Con estos dos personajes Lourdes Ortiz concluye con su particular visión de los temas y los personajes femeninos mitológicos y bíblicos y resalta con ellos la necesidad de emancipación y el desarrollo intelectual que brota en ellos. Ya no se trata de mujeres pasivas, que se sumergen solitarias en el recuerdo y doloridas por sus momentos felices del pasado al lado de un hombre, lamentando su estado actual. Se trata de mujeres dispuestas a actuar contra el orden impuesto por los hombres y hacerse con el don de la palabra. En este sentido, la autora no quita a sus protagonistas la culpabilidad de las muertes acaecidas, al contrario, se la concede allí donde en los textos originales no la había, pero antes bien con el fin de expresar las dimensiones trágicas de sus propios destinos ambas se convierten en víctimas de su condición de mujer dentro de una sociedad que no las considera como personas.

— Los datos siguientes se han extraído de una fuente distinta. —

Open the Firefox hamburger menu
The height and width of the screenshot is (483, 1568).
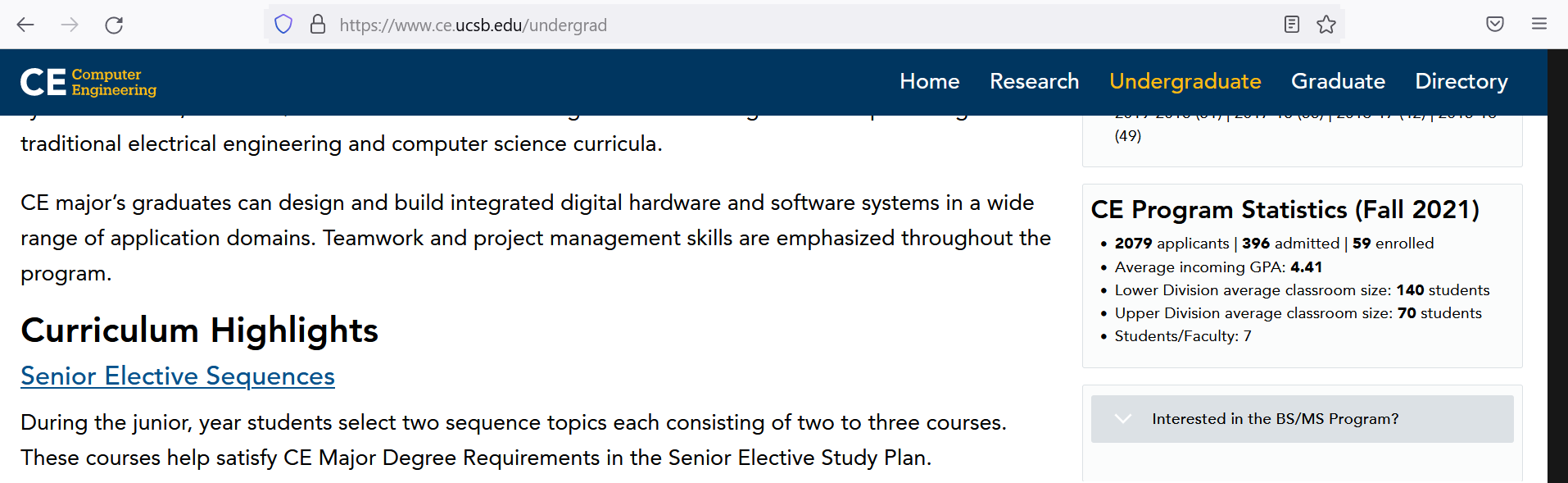tap(1539, 25)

Se resalta, en suma, la voluntad de la mujer que habitaba en estas heroínas y su búsqueda de un espacio en el que la sabiduría y el poder no fuera un terreno únicamente reservado para los hombres.

5. Conlusiones
Este recorrido por las expresiones literarias de los míticos personajes femeninos a partir de los textos originales y siguiendo su evolución a lo largo de las distintas épocas, testimonia el desarrollo y la transformación de las primeras leyendas y de los prejuicios construidos alrededor de la mujer, anteriormente representada con rigor bajo dos arquetipos planos en relación con el cumplimiento de su rol preestablecido e impuesto. En consonancia con la tendencia marcada en el siglo XX, Lourdes Ortiz también se decide en su prosa por reinterpretar los mitos clásicos así como las historias bíblicas para subvertir sus argumentos originales y, sobre todo, sus puntos de vista. La autora concede el protagonismo a la mujer y al darle voz logra exteriorizar los sentimientos, frustraciones y deseos del mundo interior de estos personajes femeninos, considerados durante mucho tiempo como enigmáticos y, con ello, oscuros.

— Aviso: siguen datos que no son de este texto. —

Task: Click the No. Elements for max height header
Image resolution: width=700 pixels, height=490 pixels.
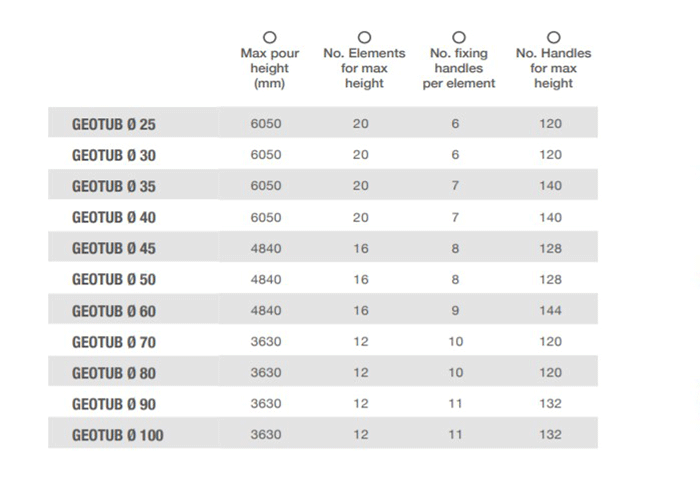Action: tap(364, 68)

El discurso literario y las principales preocupaciones de las protagonistas, Eva, Circe, Penélope, Betsabé y Salomé, giran en torno a la capacidad oratoria e intelectual de estas mujeres, anhelantes de tomar la palabra y ganar con ella la sabiduría y la libertad. El proceso de emancipación a que aspiran se ve obstaculizado por la sociedad, e incluso por la propia familia, lo que las incita a revisar el orden social preestablecido desde una postura crítica y a reflexionar sobre su propia posición en la comunidad, en el hogar y en la pareja. Con la recreación del mundo mítico a través de un lenguaje poético lleno de ritmo, melodía y cromatismo así como mediante las evocaciones sensoriales (principalmente en el campo de los olores), Lourdes Ortiz otorga a la vez más belleza y atractivo al relato así como a sus protagonistas. Pero, al mismo tiempo, no renuncia a tomar conciencia sobre la posición de la mujer y a romper con los estereotipos atribuidos a unos personajes más ricos que una mera polarización entre buenos y malos a la que estuvieron sometidos durante los siglos.

Notas
[i] La colección de cuentos incluye también el personaje de Gioconda, el único que no proviene ni de la Biblia y ni de los mitos clásicos, y que, por lo tanto, no será analizado en este estudio.
[ii] Por eso Dios le dijo a la mujer: multiplicaré en gran manera los dolores de tus preñeces; con dolor darás a la luz los hijos, y tu deseo será para tu marido y él se enseñoreará de ti (Génesis 3:16). Y buscarás con ardor a tu marido, que te dominará (Génesis 3:16).
[iii] Todas las citas provenientes de esta colección de cuentos serán indicadas solamente con el número de página.
[iv] “A lo largo de los siglos XII y XIII se creó en la incipientes literaturas de las lenguas románticas el tema de la oposición Ave/Eva o lo que es lo mismo entre María, la Nueva Eva dadora de vida, y Eva, madre de la estirpe humana introductora de la muerte tanto física como espiritual en forma de pecado” (Morgado, en Ortiz 2007: 100).
[v] Hay muchos más escritores que se han rendido al encanto de este personaje y que han recreado en sus obras la historia entre la diosa maga y el héroe de Ítaca. En la obra de Píndaro, en la Teogonía de Hesíodo, en los Argonautas de Apolunio de Rodas, en Circe de Corneille (cfr. Morgado N. en Ortiz 2007, 101).